Vaclav seems worried that the alarmists might actually start having some effect and that concerted world action against climate change might actually occur. For me, that shows Vaclav is not on top of the basic insights of social science. The idea that the majority of the countries in the world are going to give up their sovereignty to some kind of world climate ministry (even if they believed the IPCC), or that they would sacrifice their own country’s economic growth for the ‘good’ of the world, reckons without the basic greed and will for self-determination of populations and their governments. No politician going against growth would survive in office and the competition between nations makes it hard to imagine them coming together over something as hard to model and predict as climate, let alone to agree upon population culling to avert climate change. Vaclav might be right when he claims the climate alarmists have delusions of grandeur and are indulging in a private fantasy, but at the end of the day his worries about the effect of those dreams seem unwarranted. He confuses people’s need for religion and sacrifice with what they actually are willing to give up when push comes to shove.

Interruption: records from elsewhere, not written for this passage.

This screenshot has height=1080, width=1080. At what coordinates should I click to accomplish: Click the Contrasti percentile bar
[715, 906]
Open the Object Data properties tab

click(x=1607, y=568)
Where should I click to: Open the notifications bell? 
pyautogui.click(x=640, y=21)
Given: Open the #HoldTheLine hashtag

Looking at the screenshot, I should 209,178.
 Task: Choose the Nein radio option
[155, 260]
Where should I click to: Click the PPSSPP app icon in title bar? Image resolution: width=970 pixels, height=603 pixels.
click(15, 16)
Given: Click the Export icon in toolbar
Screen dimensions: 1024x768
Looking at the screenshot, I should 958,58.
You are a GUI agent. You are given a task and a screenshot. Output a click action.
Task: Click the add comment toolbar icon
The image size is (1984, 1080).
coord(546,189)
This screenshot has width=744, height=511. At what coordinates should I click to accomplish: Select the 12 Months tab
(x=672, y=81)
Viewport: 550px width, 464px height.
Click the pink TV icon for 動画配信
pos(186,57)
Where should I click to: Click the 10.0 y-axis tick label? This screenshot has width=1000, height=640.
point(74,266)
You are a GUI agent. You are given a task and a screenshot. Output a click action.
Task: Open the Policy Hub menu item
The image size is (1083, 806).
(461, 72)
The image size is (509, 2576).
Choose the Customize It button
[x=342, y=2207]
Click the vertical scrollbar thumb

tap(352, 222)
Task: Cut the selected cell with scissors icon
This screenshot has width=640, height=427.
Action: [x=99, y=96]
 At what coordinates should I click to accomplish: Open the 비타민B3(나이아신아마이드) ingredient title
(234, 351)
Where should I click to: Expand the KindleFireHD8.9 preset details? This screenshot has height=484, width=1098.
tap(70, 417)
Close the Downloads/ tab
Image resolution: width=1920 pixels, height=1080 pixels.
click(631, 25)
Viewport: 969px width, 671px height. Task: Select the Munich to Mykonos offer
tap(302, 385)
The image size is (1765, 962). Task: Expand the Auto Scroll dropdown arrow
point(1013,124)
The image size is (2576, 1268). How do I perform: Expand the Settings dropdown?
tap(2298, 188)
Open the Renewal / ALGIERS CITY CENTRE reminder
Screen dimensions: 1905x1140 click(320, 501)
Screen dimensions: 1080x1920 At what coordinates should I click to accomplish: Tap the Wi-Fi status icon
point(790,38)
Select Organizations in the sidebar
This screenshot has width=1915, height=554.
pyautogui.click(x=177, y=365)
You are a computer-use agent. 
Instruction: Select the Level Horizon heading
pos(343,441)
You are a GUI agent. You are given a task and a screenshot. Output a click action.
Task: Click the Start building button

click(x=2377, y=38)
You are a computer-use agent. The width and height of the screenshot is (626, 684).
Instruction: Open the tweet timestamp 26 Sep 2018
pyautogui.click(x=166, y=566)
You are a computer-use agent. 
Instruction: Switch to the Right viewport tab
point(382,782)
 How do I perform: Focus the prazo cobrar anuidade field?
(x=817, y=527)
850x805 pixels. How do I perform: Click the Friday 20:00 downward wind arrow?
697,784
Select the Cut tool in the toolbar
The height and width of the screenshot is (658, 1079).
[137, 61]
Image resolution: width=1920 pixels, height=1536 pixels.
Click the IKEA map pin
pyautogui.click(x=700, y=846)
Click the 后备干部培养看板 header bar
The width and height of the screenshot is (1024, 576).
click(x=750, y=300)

NOTE: I originally thought this article was written by Vaclav Havel, but didnt pay enough attention to the name following Vaclav. He is still a well-known politician, but not quite as well-known or as respected. Mea Culpa.
As to those who cling to the Gore movie An Inconvenient Truth as the absolute gospel, see http://news.bbc.co.uk/2/hi/uk_news/education/7037671.stm
for the nine errors in it, handed down no less than by a judge who had to see whether it should be played at school or not.